_YOUR INSTRUCTIONS:_ Print every entry, word for word, and skip the images.

EXTRACTED DATA START

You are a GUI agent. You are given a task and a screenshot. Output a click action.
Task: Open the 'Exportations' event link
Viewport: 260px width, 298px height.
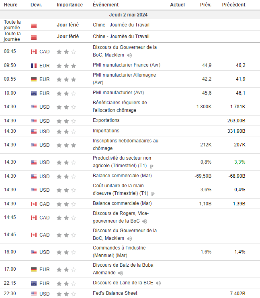coord(106,120)
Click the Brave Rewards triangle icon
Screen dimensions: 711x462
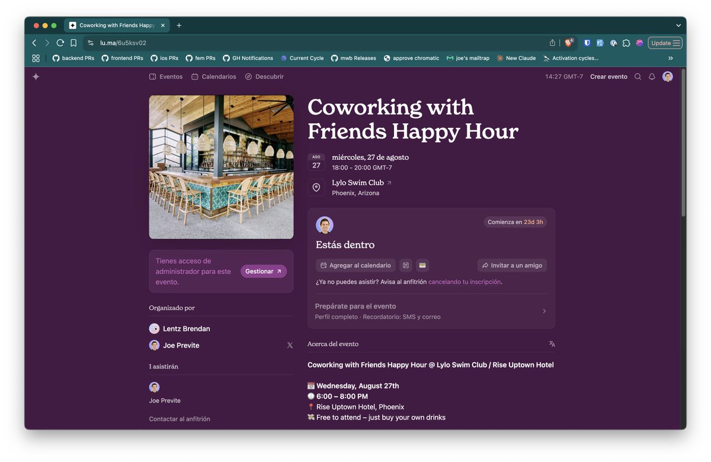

EXTRACTED DATA END

_SOLUTION TO THIS EXERCISE:_
You are a GUI agent. You are given a task and a screenshot. Output a click action.
Task: Open the 'Exportations' event link
Viewport: 260px width, 298px height.
coord(106,120)
Click the Brave Rewards triangle icon
Screen dimensions: 711x462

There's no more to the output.